[[ Material for this exercise, beginning ]]

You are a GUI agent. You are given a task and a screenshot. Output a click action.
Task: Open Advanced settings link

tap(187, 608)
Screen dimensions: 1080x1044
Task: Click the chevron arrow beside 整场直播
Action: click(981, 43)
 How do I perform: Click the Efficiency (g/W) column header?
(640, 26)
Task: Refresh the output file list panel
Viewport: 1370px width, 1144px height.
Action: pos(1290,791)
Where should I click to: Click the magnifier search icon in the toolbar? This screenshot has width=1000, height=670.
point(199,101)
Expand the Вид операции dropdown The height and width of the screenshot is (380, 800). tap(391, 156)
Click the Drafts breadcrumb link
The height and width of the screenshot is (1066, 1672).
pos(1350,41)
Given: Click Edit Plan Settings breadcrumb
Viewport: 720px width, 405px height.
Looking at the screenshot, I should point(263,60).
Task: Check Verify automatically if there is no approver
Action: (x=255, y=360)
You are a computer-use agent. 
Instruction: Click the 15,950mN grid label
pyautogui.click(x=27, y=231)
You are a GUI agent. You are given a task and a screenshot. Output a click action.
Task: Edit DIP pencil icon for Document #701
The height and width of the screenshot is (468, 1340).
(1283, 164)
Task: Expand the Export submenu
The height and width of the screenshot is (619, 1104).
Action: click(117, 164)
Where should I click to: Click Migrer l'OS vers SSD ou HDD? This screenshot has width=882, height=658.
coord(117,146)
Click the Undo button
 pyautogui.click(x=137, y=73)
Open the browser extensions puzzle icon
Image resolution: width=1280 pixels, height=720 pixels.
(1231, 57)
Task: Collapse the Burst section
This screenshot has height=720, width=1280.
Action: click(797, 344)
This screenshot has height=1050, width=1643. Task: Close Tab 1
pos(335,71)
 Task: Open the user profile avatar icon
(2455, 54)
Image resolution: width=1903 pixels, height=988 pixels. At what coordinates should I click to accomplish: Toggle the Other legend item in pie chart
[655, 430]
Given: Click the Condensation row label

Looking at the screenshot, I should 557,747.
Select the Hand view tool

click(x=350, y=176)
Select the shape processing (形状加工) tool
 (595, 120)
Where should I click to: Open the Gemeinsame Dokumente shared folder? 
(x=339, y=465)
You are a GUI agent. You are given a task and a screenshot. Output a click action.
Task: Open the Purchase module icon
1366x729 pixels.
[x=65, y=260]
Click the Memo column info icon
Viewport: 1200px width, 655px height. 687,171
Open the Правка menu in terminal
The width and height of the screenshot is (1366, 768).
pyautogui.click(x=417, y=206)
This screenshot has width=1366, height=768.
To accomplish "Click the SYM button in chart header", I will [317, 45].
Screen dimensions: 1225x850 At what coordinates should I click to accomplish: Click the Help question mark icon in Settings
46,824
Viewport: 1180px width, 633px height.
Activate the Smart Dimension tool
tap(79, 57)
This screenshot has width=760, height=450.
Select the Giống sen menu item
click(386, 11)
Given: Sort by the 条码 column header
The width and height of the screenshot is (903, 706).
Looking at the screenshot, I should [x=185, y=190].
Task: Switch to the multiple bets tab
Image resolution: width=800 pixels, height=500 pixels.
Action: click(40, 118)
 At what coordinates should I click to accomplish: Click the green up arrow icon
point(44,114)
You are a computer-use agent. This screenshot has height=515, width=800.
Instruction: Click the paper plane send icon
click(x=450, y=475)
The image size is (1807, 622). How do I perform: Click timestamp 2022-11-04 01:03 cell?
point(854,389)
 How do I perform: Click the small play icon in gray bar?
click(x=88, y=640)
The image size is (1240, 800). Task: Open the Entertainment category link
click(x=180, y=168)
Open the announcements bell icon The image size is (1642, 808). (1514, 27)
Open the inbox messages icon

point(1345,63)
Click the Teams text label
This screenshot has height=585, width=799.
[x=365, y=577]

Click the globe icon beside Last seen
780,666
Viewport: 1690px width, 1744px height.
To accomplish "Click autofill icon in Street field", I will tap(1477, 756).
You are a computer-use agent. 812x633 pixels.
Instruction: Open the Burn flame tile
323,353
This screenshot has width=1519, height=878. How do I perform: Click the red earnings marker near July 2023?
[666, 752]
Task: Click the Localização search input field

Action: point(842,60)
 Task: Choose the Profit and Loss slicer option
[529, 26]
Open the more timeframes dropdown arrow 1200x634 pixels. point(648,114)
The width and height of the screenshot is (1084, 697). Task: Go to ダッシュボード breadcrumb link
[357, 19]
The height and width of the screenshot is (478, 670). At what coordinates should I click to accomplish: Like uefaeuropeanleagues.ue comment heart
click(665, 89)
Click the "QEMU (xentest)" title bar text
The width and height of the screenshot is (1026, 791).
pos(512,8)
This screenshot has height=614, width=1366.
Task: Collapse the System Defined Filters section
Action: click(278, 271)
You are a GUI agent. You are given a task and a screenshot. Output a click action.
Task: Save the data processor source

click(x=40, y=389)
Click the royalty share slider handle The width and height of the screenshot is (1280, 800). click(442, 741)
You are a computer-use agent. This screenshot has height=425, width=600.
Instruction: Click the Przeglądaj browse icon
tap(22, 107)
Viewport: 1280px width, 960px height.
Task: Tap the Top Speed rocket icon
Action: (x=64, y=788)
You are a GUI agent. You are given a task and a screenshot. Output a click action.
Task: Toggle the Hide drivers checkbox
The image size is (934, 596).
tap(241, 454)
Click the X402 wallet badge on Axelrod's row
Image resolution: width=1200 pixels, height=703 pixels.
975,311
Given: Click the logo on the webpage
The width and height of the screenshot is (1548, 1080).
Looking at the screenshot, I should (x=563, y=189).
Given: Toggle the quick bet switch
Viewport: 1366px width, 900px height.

[[ Material for this exercise, end ]]

→ **Task details**
Output every line above so that it reads exactly as before.

→ **Solution below**
You are a GUI agent. You are given a task and a screenshot. Output a click action.
Task: Open Advanced settings link

tap(187, 608)
Screen dimensions: 1080x1044
Task: Click the chevron arrow beside 整场直播
Action: click(981, 43)
 How do I perform: Click the Efficiency (g/W) column header?
(640, 26)
Task: Refresh the output file list panel
Viewport: 1370px width, 1144px height.
Action: pos(1290,791)
Where should I click to: Click the magnifier search icon in the toolbar? This screenshot has width=1000, height=670.
point(199,101)
Expand the Вид операции dropdown The height and width of the screenshot is (380, 800). tap(391, 156)
Click the Drafts breadcrumb link
The height and width of the screenshot is (1066, 1672).
pos(1350,41)
Given: Click Edit Plan Settings breadcrumb
Viewport: 720px width, 405px height.
Looking at the screenshot, I should point(263,60).
Task: Check Verify automatically if there is no approver
Action: (x=255, y=360)
You are a computer-use agent. 
Instruction: Click the 15,950mN grid label
pyautogui.click(x=27, y=231)
You are a GUI agent. You are given a task and a screenshot. Output a click action.
Task: Edit DIP pencil icon for Document #701
The height and width of the screenshot is (468, 1340).
(1283, 164)
Task: Expand the Export submenu
The height and width of the screenshot is (619, 1104).
Action: click(117, 164)
Where should I click to: Click Migrer l'OS vers SSD ou HDD? This screenshot has width=882, height=658.
coord(117,146)
Click the Undo button
 pyautogui.click(x=137, y=73)
Open the browser extensions puzzle icon
Image resolution: width=1280 pixels, height=720 pixels.
(1231, 57)
Task: Collapse the Burst section
This screenshot has height=720, width=1280.
Action: click(797, 344)
This screenshot has height=1050, width=1643. Task: Close Tab 1
pos(335,71)
 Task: Open the user profile avatar icon
(2455, 54)
Image resolution: width=1903 pixels, height=988 pixels. At what coordinates should I click to accomplish: Toggle the Other legend item in pie chart
[655, 430]
Given: Click the Condensation row label

Looking at the screenshot, I should 557,747.
Select the Hand view tool

click(x=350, y=176)
Select the shape processing (形状加工) tool
 (595, 120)
Where should I click to: Open the Gemeinsame Dokumente shared folder? 
(x=339, y=465)
You are a GUI agent. You are given a task and a screenshot. Output a click action.
Task: Open the Purchase module icon
1366x729 pixels.
[x=65, y=260]
Click the Memo column info icon
Viewport: 1200px width, 655px height. 687,171
Open the Правка menu in terminal
The width and height of the screenshot is (1366, 768).
pyautogui.click(x=417, y=206)
This screenshot has width=1366, height=768.
To accomplish "Click the SYM button in chart header", I will [317, 45].
Screen dimensions: 1225x850 At what coordinates should I click to accomplish: Click the Help question mark icon in Settings
46,824
Viewport: 1180px width, 633px height.
Activate the Smart Dimension tool
tap(79, 57)
This screenshot has width=760, height=450.
Select the Giống sen menu item
click(386, 11)
Given: Sort by the 条码 column header
The width and height of the screenshot is (903, 706).
Looking at the screenshot, I should [x=185, y=190].
Task: Switch to the multiple bets tab
Image resolution: width=800 pixels, height=500 pixels.
Action: click(40, 118)
 At what coordinates should I click to accomplish: Click the green up arrow icon
point(44,114)
You are a computer-use agent. This screenshot has height=515, width=800.
Instruction: Click the paper plane send icon
click(x=450, y=475)
The image size is (1807, 622). How do I perform: Click timestamp 2022-11-04 01:03 cell?
point(854,389)
 How do I perform: Click the small play icon in gray bar?
click(x=88, y=640)
The image size is (1240, 800). Task: Open the Entertainment category link
click(x=180, y=168)
Open the announcements bell icon The image size is (1642, 808). (1514, 27)
Open the inbox messages icon

point(1345,63)
Click the Teams text label
This screenshot has height=585, width=799.
[x=365, y=577]

Click the globe icon beside Last seen
780,666
Viewport: 1690px width, 1744px height.
To accomplish "Click autofill icon in Street field", I will tap(1477, 756).
You are a computer-use agent. 812x633 pixels.
Instruction: Open the Burn flame tile
323,353
This screenshot has width=1519, height=878. How do I perform: Click the red earnings marker near July 2023?
[666, 752]
Task: Click the Localização search input field

Action: point(842,60)
 Task: Choose the Profit and Loss slicer option
[529, 26]
Open the more timeframes dropdown arrow 1200x634 pixels. point(648,114)
The width and height of the screenshot is (1084, 697). Task: Go to ダッシュボード breadcrumb link
[357, 19]
The height and width of the screenshot is (478, 670). At what coordinates should I click to accomplish: Like uefaeuropeanleagues.ue comment heart
click(665, 89)
Click the "QEMU (xentest)" title bar text
The width and height of the screenshot is (1026, 791).
pos(512,8)
This screenshot has height=614, width=1366.
Task: Collapse the System Defined Filters section
Action: click(278, 271)
You are a GUI agent. You are given a task and a screenshot. Output a click action.
Task: Save the data processor source

click(x=40, y=389)
Click the royalty share slider handle The width and height of the screenshot is (1280, 800). click(442, 741)
You are a computer-use agent. This screenshot has height=425, width=600.
Instruction: Click the Przeglądaj browse icon
tap(22, 107)
Viewport: 1280px width, 960px height.
Task: Tap the Top Speed rocket icon
Action: (x=64, y=788)
You are a GUI agent. You are given a task and a screenshot. Output a click action.
Task: Toggle the Hide drivers checkbox
The image size is (934, 596).
tap(241, 454)
Click the X402 wallet badge on Axelrod's row
Image resolution: width=1200 pixels, height=703 pixels.
975,311
Given: Click the logo on the webpage
The width and height of the screenshot is (1548, 1080).
Looking at the screenshot, I should (x=563, y=189).
Given: Toggle the quick bet switch
Viewport: 1366px width, 900px height.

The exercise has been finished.